» **BRIEF**: Scan the records for the string "axis", then copy each line that has it.

======== LISTED RECORDS

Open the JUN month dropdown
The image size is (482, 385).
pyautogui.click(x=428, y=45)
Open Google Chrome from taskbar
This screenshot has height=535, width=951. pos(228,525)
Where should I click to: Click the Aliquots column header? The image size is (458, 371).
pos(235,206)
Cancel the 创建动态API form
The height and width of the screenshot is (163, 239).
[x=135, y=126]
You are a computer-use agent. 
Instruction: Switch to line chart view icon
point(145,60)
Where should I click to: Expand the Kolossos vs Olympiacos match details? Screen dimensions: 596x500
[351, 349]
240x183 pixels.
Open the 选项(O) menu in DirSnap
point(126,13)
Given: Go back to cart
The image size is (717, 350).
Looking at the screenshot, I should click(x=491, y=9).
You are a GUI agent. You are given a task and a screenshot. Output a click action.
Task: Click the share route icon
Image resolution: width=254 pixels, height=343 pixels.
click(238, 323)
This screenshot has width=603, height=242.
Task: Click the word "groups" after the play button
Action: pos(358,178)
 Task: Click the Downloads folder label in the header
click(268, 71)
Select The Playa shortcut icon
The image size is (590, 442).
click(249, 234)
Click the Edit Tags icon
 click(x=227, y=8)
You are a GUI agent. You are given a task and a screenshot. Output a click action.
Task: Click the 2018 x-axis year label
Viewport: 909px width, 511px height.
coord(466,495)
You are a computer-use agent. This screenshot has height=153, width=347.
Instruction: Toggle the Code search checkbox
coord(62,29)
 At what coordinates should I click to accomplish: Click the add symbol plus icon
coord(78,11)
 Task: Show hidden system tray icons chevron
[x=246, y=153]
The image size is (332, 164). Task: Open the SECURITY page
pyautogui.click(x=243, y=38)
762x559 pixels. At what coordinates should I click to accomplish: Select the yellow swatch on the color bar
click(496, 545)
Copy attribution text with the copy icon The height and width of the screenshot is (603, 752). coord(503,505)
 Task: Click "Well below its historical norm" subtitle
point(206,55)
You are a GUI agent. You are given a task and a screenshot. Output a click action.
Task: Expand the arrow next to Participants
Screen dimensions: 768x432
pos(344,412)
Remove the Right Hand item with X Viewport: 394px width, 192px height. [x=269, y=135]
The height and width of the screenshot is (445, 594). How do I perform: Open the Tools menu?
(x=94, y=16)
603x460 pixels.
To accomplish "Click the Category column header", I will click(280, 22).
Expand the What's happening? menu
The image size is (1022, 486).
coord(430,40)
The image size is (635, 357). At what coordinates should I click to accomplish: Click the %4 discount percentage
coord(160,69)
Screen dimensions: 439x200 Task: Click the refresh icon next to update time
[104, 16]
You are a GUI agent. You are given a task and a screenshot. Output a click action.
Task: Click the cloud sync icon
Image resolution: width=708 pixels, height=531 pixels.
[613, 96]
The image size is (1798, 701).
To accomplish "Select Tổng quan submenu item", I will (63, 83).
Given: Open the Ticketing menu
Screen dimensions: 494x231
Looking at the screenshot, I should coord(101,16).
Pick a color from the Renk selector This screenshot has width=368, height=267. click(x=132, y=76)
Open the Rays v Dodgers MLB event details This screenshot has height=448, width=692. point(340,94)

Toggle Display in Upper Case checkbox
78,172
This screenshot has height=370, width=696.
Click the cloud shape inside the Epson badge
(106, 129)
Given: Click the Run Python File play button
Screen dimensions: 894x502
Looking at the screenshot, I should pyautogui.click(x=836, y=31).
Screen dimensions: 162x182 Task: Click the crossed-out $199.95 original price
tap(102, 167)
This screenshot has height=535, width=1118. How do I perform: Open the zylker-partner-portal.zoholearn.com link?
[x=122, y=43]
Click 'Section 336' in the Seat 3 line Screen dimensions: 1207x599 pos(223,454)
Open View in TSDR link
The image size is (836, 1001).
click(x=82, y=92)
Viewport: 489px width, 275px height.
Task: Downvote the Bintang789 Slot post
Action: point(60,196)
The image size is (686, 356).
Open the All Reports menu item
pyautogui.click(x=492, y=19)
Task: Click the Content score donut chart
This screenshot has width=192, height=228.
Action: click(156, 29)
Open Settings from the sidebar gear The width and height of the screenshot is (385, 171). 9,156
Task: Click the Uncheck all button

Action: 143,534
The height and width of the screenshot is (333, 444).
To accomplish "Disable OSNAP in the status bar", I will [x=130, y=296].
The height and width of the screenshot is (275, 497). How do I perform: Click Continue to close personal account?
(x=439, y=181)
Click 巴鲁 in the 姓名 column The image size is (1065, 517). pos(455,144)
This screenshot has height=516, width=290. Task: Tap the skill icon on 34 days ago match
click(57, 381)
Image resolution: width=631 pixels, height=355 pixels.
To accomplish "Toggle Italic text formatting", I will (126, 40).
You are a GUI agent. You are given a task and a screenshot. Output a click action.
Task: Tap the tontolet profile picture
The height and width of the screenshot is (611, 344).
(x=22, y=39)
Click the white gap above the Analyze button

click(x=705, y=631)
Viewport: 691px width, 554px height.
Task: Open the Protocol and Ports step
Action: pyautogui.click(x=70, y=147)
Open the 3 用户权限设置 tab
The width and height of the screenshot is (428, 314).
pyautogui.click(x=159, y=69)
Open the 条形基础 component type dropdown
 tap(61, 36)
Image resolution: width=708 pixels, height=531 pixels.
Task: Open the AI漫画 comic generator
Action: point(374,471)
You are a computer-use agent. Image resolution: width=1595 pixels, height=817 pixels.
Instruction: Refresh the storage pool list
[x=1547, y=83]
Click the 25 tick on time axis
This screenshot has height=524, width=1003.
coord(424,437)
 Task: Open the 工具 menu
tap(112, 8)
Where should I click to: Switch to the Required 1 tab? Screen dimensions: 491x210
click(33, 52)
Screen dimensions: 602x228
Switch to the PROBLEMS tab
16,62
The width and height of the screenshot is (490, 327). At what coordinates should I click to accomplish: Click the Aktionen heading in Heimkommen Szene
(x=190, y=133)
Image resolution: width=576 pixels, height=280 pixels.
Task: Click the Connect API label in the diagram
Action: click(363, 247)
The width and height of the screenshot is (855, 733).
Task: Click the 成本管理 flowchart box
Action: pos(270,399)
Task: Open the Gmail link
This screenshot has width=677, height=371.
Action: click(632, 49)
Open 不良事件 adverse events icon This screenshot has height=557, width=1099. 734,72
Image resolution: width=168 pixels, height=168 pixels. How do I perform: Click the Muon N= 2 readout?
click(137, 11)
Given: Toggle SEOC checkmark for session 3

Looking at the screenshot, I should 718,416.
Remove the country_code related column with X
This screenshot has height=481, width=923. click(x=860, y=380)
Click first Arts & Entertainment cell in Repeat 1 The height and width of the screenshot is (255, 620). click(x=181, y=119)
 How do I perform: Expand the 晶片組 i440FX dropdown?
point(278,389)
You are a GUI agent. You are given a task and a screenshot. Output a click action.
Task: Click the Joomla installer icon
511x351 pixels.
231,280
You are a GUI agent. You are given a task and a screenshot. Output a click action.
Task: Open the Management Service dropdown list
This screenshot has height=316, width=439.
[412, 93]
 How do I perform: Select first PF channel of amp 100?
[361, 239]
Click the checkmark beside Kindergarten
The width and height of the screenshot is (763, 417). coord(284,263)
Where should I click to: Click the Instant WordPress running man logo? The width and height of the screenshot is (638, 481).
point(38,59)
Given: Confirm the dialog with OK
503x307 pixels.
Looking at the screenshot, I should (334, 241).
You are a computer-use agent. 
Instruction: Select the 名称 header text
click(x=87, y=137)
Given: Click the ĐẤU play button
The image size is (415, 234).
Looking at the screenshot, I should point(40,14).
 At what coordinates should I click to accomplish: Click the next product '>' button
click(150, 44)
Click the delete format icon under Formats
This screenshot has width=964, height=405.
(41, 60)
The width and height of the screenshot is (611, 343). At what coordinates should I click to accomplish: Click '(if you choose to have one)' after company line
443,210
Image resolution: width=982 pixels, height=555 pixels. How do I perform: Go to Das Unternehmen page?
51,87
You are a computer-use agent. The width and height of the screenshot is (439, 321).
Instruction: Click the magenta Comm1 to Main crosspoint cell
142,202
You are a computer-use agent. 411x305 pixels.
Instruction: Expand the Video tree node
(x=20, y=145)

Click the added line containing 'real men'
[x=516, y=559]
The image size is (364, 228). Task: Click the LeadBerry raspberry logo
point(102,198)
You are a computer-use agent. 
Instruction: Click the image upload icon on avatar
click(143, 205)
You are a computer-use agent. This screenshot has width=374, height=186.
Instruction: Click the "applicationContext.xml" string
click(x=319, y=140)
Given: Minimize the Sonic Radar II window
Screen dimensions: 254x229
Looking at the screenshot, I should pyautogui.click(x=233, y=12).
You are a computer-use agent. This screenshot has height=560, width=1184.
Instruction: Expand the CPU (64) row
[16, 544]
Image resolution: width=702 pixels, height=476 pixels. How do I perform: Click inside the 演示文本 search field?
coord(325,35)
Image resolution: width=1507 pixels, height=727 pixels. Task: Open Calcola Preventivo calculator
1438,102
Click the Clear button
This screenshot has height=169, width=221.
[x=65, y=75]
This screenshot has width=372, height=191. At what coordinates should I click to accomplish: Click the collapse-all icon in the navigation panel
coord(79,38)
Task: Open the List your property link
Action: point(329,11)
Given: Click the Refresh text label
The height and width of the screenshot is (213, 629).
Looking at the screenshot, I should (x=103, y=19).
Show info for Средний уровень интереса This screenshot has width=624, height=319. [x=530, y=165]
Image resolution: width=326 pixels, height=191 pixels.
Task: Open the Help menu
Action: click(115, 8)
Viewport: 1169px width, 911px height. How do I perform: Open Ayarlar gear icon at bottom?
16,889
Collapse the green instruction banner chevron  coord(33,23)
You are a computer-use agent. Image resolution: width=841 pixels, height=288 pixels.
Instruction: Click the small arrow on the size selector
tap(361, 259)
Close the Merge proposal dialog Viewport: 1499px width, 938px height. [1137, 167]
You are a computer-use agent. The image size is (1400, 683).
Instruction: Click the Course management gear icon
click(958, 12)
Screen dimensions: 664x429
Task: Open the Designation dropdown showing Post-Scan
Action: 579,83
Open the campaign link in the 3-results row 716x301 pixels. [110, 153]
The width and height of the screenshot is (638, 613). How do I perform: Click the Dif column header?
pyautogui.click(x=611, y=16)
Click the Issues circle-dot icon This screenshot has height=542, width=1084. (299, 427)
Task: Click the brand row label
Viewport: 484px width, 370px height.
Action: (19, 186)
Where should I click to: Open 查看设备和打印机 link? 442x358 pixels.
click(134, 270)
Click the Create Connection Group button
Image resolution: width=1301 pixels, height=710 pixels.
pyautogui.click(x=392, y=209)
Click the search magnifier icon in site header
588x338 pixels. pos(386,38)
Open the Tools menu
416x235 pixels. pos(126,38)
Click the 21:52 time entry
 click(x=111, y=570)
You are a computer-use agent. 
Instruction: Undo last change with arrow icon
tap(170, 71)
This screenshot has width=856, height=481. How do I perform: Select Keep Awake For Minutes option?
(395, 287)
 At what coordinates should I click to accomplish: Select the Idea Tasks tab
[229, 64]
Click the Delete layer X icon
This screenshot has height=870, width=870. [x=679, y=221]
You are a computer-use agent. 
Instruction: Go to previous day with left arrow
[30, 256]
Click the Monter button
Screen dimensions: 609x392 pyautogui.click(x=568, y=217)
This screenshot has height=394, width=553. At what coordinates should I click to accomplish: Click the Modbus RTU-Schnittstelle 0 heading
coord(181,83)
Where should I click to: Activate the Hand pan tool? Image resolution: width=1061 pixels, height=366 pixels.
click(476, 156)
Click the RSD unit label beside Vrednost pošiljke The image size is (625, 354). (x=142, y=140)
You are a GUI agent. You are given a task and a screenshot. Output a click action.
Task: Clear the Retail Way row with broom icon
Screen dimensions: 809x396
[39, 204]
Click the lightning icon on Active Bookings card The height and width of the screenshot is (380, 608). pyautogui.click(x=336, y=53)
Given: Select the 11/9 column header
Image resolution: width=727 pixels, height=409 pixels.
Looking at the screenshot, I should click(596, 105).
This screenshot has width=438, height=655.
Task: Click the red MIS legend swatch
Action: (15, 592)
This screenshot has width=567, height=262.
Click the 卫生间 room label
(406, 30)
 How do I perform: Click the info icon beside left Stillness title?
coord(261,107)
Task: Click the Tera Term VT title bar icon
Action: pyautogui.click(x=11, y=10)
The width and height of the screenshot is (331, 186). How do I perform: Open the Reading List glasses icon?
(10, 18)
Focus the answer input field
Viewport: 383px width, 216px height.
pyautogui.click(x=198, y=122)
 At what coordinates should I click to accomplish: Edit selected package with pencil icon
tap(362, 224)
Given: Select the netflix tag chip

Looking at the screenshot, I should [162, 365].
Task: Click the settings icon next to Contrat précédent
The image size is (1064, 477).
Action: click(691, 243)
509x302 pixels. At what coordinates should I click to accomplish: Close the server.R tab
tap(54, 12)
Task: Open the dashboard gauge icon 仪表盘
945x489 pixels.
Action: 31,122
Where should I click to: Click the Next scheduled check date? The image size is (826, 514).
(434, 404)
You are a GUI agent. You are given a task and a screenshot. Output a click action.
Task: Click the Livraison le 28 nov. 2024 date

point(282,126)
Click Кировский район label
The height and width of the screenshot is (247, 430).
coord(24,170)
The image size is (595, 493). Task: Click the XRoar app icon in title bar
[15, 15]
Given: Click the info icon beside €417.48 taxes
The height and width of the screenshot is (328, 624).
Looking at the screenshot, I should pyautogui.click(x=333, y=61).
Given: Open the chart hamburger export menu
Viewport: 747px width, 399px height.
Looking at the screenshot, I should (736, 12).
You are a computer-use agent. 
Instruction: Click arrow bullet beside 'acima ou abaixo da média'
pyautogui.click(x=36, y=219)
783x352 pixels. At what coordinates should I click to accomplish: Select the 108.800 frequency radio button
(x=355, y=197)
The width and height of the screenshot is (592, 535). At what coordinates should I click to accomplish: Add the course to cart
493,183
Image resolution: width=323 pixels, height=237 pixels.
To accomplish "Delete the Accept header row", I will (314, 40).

================

» **OUTPUT OF THE EXERCISE**:
Task: Click the 2018 x-axis year label
Click the 25 tick on time axis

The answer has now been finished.